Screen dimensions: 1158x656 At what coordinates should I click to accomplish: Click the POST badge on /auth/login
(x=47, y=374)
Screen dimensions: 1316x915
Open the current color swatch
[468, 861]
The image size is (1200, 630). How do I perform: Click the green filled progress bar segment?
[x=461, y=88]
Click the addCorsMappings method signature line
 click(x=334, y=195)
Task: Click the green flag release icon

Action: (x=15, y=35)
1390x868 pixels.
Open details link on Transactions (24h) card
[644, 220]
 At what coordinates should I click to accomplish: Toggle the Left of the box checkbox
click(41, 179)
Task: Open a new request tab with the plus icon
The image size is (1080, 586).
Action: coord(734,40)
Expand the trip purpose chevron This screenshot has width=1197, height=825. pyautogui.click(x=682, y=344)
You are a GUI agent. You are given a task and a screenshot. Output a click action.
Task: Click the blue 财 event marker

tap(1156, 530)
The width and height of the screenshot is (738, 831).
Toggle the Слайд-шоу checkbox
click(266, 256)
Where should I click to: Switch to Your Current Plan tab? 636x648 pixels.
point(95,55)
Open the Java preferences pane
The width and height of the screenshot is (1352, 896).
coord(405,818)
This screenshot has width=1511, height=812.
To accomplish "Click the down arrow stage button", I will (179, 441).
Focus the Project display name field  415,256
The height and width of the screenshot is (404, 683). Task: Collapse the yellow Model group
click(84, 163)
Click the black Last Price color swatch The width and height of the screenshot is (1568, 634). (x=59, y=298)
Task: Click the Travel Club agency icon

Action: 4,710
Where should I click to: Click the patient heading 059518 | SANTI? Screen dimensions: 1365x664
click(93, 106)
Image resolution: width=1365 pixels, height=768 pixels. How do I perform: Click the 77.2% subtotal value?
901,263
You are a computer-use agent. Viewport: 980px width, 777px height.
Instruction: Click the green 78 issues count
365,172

_CONSIGNE_. Remettez à l'échelle les enregistrements, du début jusqu'à la ligne contenant « Expand the trip » incluse. Recopiez toutes ces lignes, consignes comprises, en multipliant par 0,2 chaque coordonnée des réponses et en arrondissant à l'entier le plus proche, les demis vers le haut.

_RÉPONSE_.
Screen dimensions: 1158x656 At what coordinates should I click to accomplish: Click the POST badge on /auth/login
(x=9, y=75)
Screen dimensions: 1316x915
Open the current color swatch
[94, 172]
The image size is (1200, 630). How do I perform: Click the green filled progress bar segment?
[x=92, y=18]
Click the addCorsMappings method signature line
 click(x=67, y=39)
Task: Click the green flag release icon

Action: (x=3, y=7)
1390x868 pixels.
Open details link on Transactions (24h) card
[129, 44]
 At what coordinates should I click to accomplish: Toggle the Left of the box checkbox
click(8, 36)
Task: Open a new request tab with the plus icon
The image size is (1080, 586).
Action: coord(147,8)
Expand the trip purpose chevron This screenshot has width=1197, height=825. pyautogui.click(x=136, y=69)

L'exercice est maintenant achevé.